Dataset items

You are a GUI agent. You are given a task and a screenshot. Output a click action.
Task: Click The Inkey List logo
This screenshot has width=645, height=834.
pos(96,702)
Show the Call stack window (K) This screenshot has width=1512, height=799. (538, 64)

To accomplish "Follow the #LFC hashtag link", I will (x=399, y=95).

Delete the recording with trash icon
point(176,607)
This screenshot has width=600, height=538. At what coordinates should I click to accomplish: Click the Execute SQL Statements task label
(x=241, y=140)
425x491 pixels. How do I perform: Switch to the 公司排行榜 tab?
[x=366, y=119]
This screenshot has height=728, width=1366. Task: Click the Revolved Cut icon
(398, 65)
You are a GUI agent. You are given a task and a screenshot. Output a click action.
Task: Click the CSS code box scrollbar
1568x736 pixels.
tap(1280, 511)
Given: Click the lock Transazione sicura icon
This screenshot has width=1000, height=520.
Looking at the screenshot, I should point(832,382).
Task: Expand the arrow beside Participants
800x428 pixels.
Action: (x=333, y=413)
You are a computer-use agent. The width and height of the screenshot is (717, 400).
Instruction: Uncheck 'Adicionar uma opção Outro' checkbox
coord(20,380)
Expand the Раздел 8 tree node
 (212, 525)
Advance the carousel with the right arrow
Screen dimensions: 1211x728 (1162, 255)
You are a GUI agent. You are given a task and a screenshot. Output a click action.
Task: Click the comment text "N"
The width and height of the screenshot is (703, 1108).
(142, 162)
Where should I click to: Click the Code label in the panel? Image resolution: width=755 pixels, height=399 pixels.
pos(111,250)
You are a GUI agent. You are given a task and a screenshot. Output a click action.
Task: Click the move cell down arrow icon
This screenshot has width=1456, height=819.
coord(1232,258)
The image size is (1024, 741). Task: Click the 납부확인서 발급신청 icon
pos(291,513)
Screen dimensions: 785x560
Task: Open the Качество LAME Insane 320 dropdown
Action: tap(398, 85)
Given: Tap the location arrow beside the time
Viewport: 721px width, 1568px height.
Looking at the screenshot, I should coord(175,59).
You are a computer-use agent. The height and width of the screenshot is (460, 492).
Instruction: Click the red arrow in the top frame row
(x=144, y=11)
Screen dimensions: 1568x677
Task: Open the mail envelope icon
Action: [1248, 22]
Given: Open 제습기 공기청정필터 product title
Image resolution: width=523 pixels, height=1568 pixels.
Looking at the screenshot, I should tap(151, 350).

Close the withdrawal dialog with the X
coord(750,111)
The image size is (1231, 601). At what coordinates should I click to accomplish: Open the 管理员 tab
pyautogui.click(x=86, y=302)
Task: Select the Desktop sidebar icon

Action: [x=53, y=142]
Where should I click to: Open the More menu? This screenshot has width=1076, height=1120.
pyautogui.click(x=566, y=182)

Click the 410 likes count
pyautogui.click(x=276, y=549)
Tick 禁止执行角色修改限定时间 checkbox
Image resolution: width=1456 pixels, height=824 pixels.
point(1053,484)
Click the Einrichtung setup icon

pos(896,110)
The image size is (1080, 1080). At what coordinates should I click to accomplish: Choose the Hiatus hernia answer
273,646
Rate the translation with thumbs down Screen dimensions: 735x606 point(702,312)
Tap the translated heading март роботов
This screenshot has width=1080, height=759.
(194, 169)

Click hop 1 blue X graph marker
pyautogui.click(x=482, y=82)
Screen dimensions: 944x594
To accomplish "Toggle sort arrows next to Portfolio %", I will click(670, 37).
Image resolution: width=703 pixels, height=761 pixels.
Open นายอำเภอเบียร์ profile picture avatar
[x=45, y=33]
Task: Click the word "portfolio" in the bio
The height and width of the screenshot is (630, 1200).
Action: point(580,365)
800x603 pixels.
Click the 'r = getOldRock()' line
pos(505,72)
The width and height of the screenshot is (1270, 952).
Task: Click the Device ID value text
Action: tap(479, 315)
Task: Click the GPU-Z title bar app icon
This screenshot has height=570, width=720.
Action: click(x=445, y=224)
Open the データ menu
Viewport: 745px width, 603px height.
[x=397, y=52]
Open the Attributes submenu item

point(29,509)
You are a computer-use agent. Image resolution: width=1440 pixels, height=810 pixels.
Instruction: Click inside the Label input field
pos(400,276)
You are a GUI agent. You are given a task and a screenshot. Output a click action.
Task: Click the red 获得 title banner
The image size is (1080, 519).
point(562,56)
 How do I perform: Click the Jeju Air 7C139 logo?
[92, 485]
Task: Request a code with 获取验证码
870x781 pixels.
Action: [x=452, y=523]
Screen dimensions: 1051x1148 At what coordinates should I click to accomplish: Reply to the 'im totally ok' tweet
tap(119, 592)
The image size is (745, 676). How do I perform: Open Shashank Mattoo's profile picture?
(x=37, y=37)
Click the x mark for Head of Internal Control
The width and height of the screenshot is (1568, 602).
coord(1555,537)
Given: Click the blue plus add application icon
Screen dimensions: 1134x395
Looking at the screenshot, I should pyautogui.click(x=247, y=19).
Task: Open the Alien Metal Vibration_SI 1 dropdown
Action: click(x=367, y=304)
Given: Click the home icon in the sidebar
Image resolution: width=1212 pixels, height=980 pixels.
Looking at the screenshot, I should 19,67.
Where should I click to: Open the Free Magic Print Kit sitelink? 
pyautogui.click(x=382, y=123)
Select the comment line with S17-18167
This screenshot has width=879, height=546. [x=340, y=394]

• _Exercise instructions_: When the word "computer" shows up in a line of the entries, pull that line out.

• _Reply_:
You are a computer-use agent. The width and height of the screenshot is (717, 400).
You are a computer-use agent. The height and width of the screenshot is (460, 492).
You are a computer-use agent. Image resolution: width=1440 pixels, height=810 pixels.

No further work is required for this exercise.